*** Opening Excerpted text ***

Which physiotherapy clinic should I go to for treatment?

Choosing the right physiotherapy clinic for treatment can be difficult. Whilst all physiotherapists are university trained and qualified, it is important to select a physiotherapist who is trusted, knowledgeable and friendly and can provide the best quality treatment for your injury. When it comes to choosing a physiotherapist there are no hard and fast rules, but some things worth considering include:

  •  How long has the physiotherapist been qualified for?
  •  Is the physiotherapist a member of the Australian Physiotherapy Association?
  •  Does the physiotherapist have a particular area of expertise?
  •  Does the physiotherapist have post-graduate qualifications such as a PHD or Masters?
  •  Does the clinic have a multidisciplinary team of professionals i.e. are there services for
  •  podiatry, massage, clinical Pilates, hydrotherapy, exercise physiology, sports medicine,
  •  psychology, personal training, myotherapy etc.?
  •  Have you seen the physiotherapist before and did you achieve a good outcome?
  •  Have your friends or family had a good experience from that physiotherapist or clinic before?
  •  If you are already seeing a physiotherapist, is your condition getting better and staying better?

Some additional information which may assist you in making your decision may include:

  •  How long is an initial consultation?
  •  How long is a follow-up consultation?
  •  What is the cost for an initial consultation and follow-up consultations?
  •  Are there any discounts for concession?
  •  Am I able to claim on private health insurance?
  •  Are there HICAPS facilities?

What is Pilates?

Pilates is a form of physical exercise that focuses on posture, core stability, balance, control, strength, flexibility, and breathing. The Pilates Method was developed by Joseph Pilates in the early 20th century in Germany. These days, Clinical Pilates is often used in conjunction with physiotherapy as a means of treating a variety of injuries, particularly those of the neck and back. This is based on literature that demonstrates strong evidence to support the use of therapeutic exercise in the management of patients with injuries, particularly low back pain. Recent research advocates the retraining of the deep stabilizing muscles for patients with low back pain. Clinical Pilates focuses on the retraining and recruitment of these stabilizing muscles (core stability) as well as improving posture, strength and flexibility.

Although Pilates can be extremely beneficial for patients with certain injuries it needs to be specific to the individual and not used as a generic tool for everyone. Clinical Pilates (as distinct to generic Pilates classes) identifies this key issue by applying carefully selected exercises to patients with specific injuries. This ensures optimal gains whilst minimizing the likelihood of injury aggravation. If you are interested in commencing Pilates for your injury, it is essential to have a review with a physiotherapist to assess the suitability of a core stability program for you.

What is hydrotherapy?

*** Closing Excerpted text ***
*** Opening Material supplied ***

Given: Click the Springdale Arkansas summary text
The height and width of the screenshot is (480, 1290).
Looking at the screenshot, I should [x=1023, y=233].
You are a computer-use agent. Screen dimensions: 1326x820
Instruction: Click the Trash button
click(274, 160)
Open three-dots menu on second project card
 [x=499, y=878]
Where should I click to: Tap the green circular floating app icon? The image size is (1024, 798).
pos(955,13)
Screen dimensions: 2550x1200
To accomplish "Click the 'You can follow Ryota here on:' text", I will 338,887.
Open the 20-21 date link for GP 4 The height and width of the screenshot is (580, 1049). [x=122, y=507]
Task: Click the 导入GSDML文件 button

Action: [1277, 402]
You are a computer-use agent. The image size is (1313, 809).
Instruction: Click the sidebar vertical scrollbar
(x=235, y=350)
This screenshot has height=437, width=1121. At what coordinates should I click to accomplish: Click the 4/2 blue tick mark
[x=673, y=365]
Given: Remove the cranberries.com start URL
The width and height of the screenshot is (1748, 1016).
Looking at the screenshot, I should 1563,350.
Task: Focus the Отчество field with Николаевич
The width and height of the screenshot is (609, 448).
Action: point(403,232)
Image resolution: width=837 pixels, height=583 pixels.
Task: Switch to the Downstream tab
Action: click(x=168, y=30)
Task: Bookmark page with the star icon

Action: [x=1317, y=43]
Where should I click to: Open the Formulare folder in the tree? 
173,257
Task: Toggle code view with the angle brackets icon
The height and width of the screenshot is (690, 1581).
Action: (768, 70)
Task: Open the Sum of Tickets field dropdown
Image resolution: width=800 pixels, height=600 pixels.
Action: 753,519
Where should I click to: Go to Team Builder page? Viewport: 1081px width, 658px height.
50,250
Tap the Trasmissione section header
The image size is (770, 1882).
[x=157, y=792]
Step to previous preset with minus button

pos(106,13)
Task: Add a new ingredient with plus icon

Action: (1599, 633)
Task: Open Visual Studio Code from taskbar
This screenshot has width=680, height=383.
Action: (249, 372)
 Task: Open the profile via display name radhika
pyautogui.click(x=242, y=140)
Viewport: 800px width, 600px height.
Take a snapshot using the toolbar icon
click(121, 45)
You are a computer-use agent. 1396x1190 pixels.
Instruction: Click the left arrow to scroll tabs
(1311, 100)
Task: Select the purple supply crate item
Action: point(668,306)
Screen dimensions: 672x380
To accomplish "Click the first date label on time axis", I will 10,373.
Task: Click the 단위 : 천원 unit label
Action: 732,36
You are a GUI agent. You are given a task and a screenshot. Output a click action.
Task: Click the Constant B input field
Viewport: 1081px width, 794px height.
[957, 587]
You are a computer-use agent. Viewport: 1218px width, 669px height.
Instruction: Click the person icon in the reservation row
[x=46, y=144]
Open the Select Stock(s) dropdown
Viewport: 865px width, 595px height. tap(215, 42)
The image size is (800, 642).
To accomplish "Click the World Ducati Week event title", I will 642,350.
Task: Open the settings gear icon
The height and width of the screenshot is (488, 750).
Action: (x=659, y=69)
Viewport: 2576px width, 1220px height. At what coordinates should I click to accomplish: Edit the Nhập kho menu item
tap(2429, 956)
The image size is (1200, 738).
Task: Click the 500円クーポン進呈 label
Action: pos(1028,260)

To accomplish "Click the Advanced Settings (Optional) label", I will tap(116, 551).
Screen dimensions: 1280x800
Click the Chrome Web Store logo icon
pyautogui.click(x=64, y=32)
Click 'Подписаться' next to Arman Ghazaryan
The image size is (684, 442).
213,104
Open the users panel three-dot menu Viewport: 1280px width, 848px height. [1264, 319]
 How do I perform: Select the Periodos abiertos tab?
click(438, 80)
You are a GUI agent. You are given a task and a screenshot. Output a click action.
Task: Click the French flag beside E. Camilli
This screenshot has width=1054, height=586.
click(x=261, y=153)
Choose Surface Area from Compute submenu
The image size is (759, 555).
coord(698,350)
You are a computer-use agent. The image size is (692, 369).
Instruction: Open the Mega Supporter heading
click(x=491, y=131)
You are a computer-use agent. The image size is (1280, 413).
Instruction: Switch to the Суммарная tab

*** Closing Material supplied ***

● **Work to complete**
1. From the physiotherapy text, echo the stretch from "Which physiotherapy clinic" through "PHD or Masters?".
2. Answer these from the physiotherapy text:
(a) Membership of which professional association does it suggest checking for?
(b) Who developed the Pilates Method, and in which country?
(c) Before commencing Pilates for an injury, what does it say is essential to have?

● **Written answers**
1.
Which physiotherapy clinic should I go to for treatment?

Choosing the right physiotherapy clinic for treatment can be difficult. Whilst all physiotherapists are university trained and qualified, it is important to select a physiotherapist who is trusted, knowledgeable and friendly and can provide the best quality treatment for your injury. When it comes to choosing a physiotherapist there are no hard and fast rules, but some things worth considering include:

  •  How long has the physiotherapist been qualified for?
  •  Is the physiotherapist a member of the Australian Physiotherapy Association?
  •  Does the physiotherapist have a particular area of expertise?
  •  Does the physiotherapist have post-graduate qualifications such as a PHD or Masters?

2.
(a) The Australian Physiotherapy Association.
(b) Joseph Pilates, in Germany.
(c) A review with a physiotherapist to assess the suitability of a core stability program.